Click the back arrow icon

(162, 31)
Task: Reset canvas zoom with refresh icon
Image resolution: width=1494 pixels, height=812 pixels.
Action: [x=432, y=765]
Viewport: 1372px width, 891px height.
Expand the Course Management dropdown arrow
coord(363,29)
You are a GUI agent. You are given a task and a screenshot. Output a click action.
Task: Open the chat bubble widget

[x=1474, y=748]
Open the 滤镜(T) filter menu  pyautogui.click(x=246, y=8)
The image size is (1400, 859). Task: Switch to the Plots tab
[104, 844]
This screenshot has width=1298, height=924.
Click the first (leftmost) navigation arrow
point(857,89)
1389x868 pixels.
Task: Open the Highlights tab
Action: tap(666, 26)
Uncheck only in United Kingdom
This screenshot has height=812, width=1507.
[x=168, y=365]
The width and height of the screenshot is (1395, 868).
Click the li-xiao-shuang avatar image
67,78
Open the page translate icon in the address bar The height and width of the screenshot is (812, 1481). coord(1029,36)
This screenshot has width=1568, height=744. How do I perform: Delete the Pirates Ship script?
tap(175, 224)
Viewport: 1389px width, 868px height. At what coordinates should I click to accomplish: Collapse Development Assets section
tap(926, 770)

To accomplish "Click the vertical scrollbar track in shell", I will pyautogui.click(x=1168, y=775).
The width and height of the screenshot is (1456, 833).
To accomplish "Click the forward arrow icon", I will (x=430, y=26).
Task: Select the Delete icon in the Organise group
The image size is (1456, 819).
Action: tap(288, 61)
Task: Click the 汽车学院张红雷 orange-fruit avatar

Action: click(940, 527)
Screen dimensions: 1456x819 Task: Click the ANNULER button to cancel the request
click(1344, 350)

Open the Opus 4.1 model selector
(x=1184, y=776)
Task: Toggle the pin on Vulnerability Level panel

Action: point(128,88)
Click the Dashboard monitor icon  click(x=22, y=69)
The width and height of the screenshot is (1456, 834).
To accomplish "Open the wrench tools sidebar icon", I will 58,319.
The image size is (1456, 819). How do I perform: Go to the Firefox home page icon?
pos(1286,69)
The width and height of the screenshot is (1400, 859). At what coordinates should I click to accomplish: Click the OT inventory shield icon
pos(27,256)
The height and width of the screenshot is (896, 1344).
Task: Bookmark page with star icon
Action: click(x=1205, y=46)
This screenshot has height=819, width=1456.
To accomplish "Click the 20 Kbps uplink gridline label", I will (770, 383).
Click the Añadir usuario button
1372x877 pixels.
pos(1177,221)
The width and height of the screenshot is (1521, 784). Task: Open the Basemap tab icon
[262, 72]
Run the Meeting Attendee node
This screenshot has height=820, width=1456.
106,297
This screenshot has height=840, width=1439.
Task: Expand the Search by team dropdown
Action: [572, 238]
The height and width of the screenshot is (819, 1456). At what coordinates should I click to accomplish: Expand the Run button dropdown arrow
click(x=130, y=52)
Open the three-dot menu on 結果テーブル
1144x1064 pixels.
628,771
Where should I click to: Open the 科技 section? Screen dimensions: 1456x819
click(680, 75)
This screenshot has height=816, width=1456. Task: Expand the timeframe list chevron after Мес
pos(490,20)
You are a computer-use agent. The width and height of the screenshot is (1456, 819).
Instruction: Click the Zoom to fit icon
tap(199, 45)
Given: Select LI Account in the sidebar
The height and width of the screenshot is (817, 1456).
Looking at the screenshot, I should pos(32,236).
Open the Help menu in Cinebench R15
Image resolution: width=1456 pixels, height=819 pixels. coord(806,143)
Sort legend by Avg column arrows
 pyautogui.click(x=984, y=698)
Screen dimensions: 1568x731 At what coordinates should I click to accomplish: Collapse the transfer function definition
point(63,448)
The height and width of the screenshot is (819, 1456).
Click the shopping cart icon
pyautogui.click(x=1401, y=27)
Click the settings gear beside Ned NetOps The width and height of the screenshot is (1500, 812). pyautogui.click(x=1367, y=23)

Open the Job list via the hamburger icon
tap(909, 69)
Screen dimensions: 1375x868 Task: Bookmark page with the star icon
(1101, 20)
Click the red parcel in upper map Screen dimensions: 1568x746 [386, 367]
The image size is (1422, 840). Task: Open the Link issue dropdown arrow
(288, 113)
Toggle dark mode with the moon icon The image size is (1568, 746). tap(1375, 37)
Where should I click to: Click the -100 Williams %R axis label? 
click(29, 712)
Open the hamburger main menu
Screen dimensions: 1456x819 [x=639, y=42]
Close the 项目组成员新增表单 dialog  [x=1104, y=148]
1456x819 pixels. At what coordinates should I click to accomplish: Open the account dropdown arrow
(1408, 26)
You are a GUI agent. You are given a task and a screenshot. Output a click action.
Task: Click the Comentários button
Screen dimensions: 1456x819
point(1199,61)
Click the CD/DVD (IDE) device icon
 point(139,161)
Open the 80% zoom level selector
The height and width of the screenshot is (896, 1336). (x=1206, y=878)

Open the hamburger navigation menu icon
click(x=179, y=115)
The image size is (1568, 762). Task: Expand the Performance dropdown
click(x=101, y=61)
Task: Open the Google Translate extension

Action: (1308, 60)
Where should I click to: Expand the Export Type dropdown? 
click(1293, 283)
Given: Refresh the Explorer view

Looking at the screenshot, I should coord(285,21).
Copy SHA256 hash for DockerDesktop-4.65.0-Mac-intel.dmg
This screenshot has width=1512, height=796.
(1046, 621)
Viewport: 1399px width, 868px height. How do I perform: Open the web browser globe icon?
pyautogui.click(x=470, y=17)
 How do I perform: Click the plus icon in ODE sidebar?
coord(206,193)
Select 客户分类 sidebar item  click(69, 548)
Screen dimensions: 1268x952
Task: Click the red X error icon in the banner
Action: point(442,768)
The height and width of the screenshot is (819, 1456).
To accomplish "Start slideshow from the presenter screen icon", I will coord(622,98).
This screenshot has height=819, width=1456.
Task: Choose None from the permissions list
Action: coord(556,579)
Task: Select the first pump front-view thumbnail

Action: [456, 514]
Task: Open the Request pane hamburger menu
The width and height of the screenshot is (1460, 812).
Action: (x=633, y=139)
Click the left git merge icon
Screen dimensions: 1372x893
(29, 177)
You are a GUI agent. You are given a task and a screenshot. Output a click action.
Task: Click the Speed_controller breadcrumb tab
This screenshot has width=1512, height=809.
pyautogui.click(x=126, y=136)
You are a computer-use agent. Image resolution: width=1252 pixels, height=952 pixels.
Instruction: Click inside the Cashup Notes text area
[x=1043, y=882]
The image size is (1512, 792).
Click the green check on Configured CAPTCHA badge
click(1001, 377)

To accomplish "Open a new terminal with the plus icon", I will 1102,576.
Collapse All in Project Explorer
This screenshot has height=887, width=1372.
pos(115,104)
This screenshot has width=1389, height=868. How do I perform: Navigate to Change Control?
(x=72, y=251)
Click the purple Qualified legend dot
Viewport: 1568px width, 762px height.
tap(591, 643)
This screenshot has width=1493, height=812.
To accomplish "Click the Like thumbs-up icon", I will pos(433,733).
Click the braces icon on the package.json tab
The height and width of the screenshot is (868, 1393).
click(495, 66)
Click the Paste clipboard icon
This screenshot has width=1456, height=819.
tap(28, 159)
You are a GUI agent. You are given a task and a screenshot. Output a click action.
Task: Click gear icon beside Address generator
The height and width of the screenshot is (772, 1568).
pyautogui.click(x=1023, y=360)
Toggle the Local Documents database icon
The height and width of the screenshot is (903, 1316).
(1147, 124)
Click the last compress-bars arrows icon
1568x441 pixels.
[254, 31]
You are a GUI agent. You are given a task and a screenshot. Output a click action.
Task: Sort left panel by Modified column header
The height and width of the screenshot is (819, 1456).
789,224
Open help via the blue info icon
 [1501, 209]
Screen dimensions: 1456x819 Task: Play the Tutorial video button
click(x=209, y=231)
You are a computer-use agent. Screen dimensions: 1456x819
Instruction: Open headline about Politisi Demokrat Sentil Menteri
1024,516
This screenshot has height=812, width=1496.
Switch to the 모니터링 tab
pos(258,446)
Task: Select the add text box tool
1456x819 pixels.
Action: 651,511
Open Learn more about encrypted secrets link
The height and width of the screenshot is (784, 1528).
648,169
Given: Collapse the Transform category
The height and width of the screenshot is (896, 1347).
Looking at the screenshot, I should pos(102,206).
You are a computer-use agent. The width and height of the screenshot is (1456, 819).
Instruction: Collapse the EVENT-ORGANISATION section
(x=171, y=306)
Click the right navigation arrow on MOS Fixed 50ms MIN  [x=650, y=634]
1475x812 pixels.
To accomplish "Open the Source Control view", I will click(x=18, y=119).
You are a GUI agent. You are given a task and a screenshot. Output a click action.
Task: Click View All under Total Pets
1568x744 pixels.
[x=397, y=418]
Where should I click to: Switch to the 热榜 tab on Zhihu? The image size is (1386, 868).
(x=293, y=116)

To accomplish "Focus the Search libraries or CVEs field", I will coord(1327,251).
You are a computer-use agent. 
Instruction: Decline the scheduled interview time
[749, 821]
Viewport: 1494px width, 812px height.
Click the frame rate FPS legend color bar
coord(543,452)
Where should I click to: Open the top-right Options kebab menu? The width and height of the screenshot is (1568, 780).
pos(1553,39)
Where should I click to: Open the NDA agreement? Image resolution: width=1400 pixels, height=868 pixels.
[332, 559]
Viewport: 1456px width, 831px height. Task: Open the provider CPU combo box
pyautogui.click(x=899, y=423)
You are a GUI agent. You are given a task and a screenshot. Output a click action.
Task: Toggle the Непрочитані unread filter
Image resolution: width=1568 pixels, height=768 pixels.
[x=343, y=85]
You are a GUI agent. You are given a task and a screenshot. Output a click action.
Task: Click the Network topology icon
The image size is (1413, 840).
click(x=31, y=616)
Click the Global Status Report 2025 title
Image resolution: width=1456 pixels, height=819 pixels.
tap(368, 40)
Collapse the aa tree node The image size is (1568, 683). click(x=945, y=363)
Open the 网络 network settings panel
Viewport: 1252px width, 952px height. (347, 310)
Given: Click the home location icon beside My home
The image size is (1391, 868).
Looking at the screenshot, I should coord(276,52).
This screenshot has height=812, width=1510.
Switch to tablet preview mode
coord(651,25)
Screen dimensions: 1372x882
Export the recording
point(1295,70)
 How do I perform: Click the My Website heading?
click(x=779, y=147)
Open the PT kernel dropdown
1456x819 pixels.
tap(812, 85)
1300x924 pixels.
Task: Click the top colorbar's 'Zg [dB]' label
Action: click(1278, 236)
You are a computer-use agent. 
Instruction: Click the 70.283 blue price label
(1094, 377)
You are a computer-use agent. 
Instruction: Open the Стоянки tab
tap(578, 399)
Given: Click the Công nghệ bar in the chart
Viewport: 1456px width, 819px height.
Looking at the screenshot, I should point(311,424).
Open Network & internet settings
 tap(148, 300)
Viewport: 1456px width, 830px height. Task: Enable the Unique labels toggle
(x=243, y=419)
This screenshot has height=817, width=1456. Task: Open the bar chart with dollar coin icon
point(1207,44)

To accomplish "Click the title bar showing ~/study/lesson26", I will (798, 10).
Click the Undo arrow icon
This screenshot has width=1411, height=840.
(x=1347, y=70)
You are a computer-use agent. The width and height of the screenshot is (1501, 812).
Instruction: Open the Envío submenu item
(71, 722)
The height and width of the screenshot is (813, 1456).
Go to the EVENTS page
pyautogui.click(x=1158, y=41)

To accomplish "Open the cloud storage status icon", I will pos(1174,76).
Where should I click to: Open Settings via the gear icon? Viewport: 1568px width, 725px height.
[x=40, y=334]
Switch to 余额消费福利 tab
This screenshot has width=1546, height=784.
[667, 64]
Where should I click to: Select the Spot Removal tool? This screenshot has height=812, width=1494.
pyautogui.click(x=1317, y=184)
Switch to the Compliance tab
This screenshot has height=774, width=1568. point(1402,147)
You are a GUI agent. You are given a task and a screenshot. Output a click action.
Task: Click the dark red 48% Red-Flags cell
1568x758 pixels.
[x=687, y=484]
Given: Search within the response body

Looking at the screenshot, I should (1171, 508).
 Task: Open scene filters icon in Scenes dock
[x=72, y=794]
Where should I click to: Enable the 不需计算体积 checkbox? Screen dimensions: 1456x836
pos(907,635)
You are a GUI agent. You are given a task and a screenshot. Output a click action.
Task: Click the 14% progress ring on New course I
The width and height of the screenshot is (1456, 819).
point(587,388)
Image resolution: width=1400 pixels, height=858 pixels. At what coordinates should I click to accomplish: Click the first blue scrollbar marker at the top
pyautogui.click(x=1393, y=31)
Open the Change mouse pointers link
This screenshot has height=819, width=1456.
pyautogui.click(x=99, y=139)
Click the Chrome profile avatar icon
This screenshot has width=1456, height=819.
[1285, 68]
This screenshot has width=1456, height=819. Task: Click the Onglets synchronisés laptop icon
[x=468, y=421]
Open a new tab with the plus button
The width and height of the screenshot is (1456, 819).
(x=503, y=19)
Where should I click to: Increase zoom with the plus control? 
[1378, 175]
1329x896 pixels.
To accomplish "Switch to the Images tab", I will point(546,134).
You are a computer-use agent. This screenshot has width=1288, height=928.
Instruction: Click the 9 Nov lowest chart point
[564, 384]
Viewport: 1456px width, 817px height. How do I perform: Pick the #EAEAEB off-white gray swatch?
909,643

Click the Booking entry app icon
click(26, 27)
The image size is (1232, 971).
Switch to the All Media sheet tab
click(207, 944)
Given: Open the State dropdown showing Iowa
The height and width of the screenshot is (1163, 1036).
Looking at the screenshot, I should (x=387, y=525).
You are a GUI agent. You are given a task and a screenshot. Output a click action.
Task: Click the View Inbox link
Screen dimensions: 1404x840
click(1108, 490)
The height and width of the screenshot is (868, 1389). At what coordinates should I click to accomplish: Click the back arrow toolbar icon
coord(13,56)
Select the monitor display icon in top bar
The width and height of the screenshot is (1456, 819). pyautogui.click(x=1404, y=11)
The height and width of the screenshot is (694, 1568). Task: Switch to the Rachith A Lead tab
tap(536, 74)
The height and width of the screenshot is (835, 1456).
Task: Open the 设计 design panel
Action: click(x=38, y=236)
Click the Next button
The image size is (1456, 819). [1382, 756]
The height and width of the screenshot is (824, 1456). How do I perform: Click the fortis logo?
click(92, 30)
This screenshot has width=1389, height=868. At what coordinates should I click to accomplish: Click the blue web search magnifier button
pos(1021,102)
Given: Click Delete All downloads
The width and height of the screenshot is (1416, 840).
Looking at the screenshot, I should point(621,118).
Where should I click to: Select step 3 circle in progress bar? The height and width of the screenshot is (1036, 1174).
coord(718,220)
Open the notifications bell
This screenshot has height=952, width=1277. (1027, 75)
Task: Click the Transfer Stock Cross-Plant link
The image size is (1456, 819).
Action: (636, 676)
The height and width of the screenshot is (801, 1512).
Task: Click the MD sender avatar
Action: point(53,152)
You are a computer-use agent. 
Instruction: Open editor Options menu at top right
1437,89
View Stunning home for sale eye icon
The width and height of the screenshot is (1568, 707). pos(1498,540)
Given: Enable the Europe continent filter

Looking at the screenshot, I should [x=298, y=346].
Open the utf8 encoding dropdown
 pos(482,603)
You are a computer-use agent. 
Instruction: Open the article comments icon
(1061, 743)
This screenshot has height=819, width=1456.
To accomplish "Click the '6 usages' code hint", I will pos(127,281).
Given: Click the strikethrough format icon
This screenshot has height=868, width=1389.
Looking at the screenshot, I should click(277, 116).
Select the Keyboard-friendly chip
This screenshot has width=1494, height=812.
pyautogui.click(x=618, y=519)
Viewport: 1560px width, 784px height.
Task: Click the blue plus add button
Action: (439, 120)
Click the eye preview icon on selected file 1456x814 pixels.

·····

Begin at the line above that has "1456x819 pixels. At" and stop after the line that has "You are a computer-use agent. Image", copying each line exactly and adding nothing else.

1456x819 pixels. At what coordinates should I click to accomplish: Open the account dropdown arrow
(1408, 26)
You are a GUI agent. You are given a task and a screenshot. Output a click action.
Task: Click the Comentários button
Screen dimensions: 1456x819
point(1199,61)
Click the CD/DVD (IDE) device icon
 point(139,161)
Open the 80% zoom level selector
The height and width of the screenshot is (896, 1336). (x=1206, y=878)

Open the hamburger navigation menu icon
click(x=179, y=115)
The image size is (1568, 762). Task: Expand the Performance dropdown
click(x=101, y=61)
Task: Open the Google Translate extension

Action: (1308, 60)
Where should I click to: Expand the Export Type dropdown? 
click(1293, 283)
Given: Refresh the Explorer view

Looking at the screenshot, I should coord(285,21).
Copy SHA256 hash for DockerDesktop-4.65.0-Mac-intel.dmg
This screenshot has width=1512, height=796.
(1046, 621)
Viewport: 1399px width, 868px height. How do I perform: Open the web browser globe icon?
pyautogui.click(x=470, y=17)
 How do I perform: Click the plus icon in ODE sidebar?
coord(206,193)
Select 客户分类 sidebar item  click(69, 548)
Screen dimensions: 1268x952
Task: Click the red X error icon in the banner
Action: point(442,768)
The height and width of the screenshot is (819, 1456).
To accomplish "Start slideshow from the presenter screen icon", I will coord(622,98).
This screenshot has height=819, width=1456.
Task: Choose None from the permissions list
Action: coord(556,579)
Task: Select the first pump front-view thumbnail

Action: [456, 514]
Task: Open the Request pane hamburger menu
The width and height of the screenshot is (1460, 812).
Action: (x=633, y=139)
Click the left git merge icon
Screen dimensions: 1372x893
(29, 177)
You are a GUI agent. You are given a task and a screenshot. Output a click action.
Task: Click the Speed_controller breadcrumb tab
This screenshot has width=1512, height=809.
pyautogui.click(x=126, y=136)
You are a computer-use agent. Image resolution: width=1252 pixels, height=952 pixels.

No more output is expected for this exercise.